Personalized medicine is playing an ever-increasing role in patient care. Over the past decade, awareness of the role of pharmacogenetics and its benefits is leading to its growing acceptance among providers. Though providers are using pharmacogenetics in practice, the decision-making process of when to use this tool can be ambiguous. Herein, we propose an algorithm to help guide providers on when to use pharmacogenetics for patient care.

Editorial

The advent of personalized medicine is revolutionizing healthcare. Pharmacogenetics is the study of drug responses in relation to specific genetic polymorphisms [1]. The cost of performing pharmacogenetic testing is falling, leading to increased opportunities for patient-centered care [2]. Adverse drug effects and treatment failure are two key reasons as to why pharmacogenetics is gaining acceptance among clinicians as a tool for building assessments and subsequent treatment plans for patients [3-5].

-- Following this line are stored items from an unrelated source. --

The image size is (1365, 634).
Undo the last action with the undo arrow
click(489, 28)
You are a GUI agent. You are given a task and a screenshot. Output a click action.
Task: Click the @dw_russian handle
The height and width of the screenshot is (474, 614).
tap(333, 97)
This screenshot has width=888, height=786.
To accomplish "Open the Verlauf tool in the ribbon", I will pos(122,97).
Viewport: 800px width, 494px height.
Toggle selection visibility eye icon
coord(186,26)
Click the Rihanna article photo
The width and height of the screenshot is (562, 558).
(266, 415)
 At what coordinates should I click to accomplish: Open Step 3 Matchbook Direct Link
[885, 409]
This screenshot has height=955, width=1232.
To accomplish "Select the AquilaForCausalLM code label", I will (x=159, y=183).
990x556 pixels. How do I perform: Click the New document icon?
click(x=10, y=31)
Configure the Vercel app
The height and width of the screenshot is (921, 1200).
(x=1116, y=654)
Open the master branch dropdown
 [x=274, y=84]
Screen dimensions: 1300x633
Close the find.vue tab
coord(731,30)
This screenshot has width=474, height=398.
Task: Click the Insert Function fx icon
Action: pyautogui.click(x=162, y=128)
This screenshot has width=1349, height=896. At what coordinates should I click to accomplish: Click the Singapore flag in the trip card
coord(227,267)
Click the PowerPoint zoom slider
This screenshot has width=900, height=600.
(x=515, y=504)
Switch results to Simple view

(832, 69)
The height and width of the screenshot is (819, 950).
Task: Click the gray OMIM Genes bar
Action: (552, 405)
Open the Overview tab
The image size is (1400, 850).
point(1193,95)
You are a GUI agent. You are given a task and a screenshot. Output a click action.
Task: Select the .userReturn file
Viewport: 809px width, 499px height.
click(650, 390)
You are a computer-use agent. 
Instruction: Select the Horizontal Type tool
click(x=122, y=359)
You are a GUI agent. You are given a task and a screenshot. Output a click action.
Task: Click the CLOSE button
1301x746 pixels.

In considering utilizing pharmacogenetics, a clinician needs to have a clear reason as to why a pharmacogenetic test is ordered. We propose an algorithm describing when to perform a pharmacogenetic test (Figure 1). If a patient’s medication is not therapeutically effective, is causing a number of adverse effects, or if a patient is taking two or more medications, a clinician can consider performing a pharmacogenetic test on their patient. A clinician must also consider whether the medications in question metabolize through pharmacokinetic enzymes (i.e., what the body does to the drug) or pharmacodynamic enzymes (i.e., what the drug does to the body) to affect response. If pharmacokinetic enzymes are involved, testing for cytochrome P450 enzymes such as CYP2C19, CYP2C9, CYP2D6, and others can determine whether patients might have a poor, intermediate, normal, or rapid metabolizer status. Furthermore, it is important to consider if the medication(s) a patient may be on are cytochrome P450 inhibitors (i.e., ritonavir) or inducers (i.e., rifampin) that could lead to drug-drug interactions. If pharmacodynamic enzymes are involved, testing for enzymes such as the mu-opioid receptor 1 (OPRM1) or vitamin K epoxide reductase subunit 1 (VKORC1) can determine responses to certain medications. If the patient improved clinically after a medication dose change or after taking alternative medication based on pharmacogenetic testing, then follow-up with the patient as necessary. If the patient did not improve, a clinician should consider alternative differential diagnoses.

Figure 1

Pharmacogenetic decision algorithm

In our experience with clinicians considering performing pharmacogenetic testing, the decision of when to perform the actual test comes into question. The algorithm we propose is a simple tool for clinicians to reference in making their decision. One very important point is that the subjective (i.e., past medical history, reported response to medications) and objective (i.e., clinical lab panels) information of a patient needs to be considered before deciding on a pharmacogenetic test. Incomplete or missing medical information may limit the utility of a pharmacogenetic test since the entire patient picture may not be clearly in view.

In conclusion, pharmacogenetic testing may be of great benefit to the right patient requiring this test. We want our algorithm to help in this clinical decision-making process and believe this is a tool to guide clinicians wanting to perform this type of test.